> [Task goal] Extend the article on driving a Honda CR-V without a driveshaft, picking up right after its final sentence.

=== Document passage ===

The Honda CR-V is a midsize SUV that Honda rolled off assembly lines in 1996. It’s an all-wheel-drive vehicle that’s excellent for most types of driving, including off-roading and towing. Most people drive the CR-V for their daily drives because it offers both on- and off-road capabilities, as well as excellent handling in bad weather. It also has a lot of cargo space, which makes it more versatile. But if you’ve noticed your gas mileage isn’t that great, your CR-V is vibrating at high speeds, or your U-joint sounds a bit squeaky, you might be wondering if you can drive your CR-V without the driveshaft.
Can You Drive a Honda CR-V Without a Driveshaft?
You can safely drive the Honda CRV without a driveshaft to the rear axle. Because the car is an FWD vehicle primarily, the front axle powers the car. You will not have a working, intelligent AWD system, but driving the car without a driveshaft to the rear wheels is acceptable.
But before you break out the wrenches and jack, let me give you a bit more information on the purpose of the driveshaft and what it means for your CR-V if you decide you want to remove it.
What is the Driveshaft?
The primary purpose of a vehicle’s driveshaft is to connect all components of the drivetrain that are separated by any significant distance.
Mainly, it’ll connect the front parts of your drivetrain to the rear, ensuring all areas get the right amount of power from the engine.

=== Dataset excerpt ===

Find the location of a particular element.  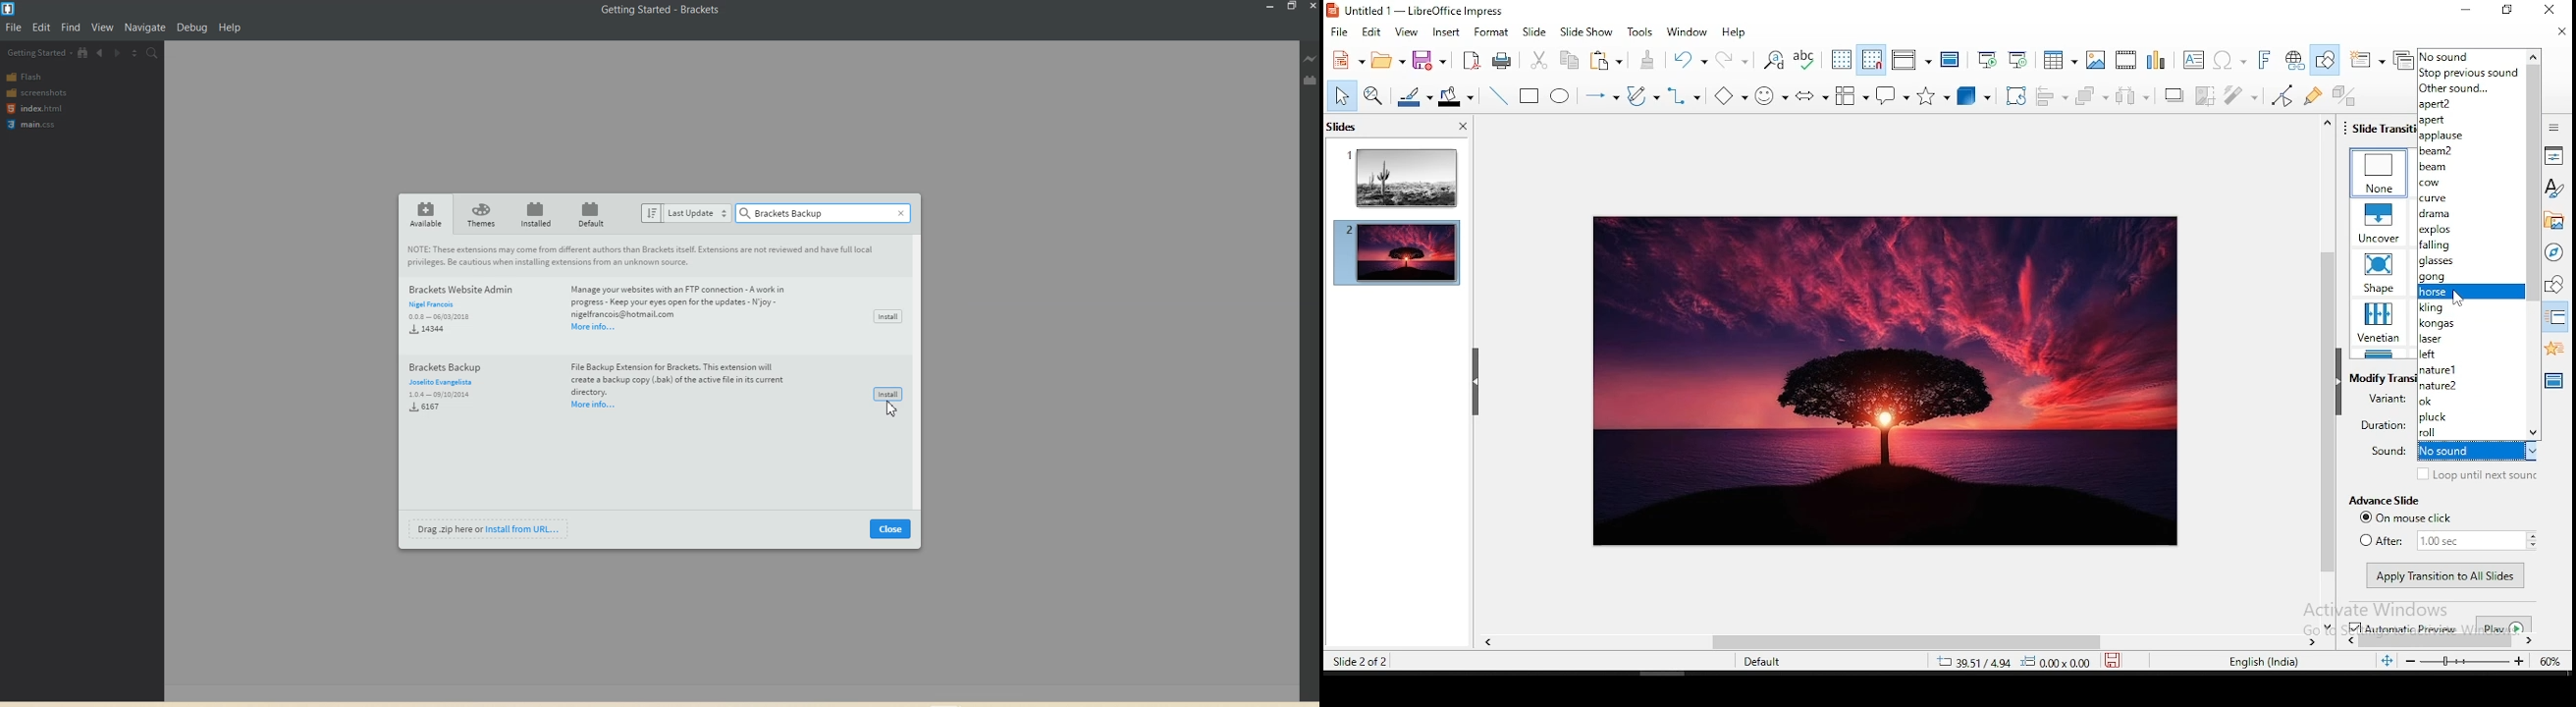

===

> [Written reply]
Your drivetrain consists of the following:
Specifically, your driveshaft is the part of your drivetrain that transfers torque from your transmission to your differentials.
Your differentials then transfer that torque to your wheels, allowing them to spin at different speeds.
The way your driveshaft operates will depend on whether you have a front-, rear-, or all-wheel-drive vehicle.
If your car is front-wheel-drive, the driveshaft will transmit torque from the engine to the front wheels.
Likewise, if you have a rear-wheel-drive vehicle, the driveshaft will send power from the engine to your rear wheels.
And in the case of four-wheel-drive and all-wheel vehicles like the CR-V, the driveshaft will send power to all four wheels.
Signs Your CR-V Driveshaft is Failing
One reason you might consider removing your driveshaft is if it looks like your driveshaft might be failing.
When it comes to CR-Vs, there’s one tell-tale sign that your driveshaft needs some attention.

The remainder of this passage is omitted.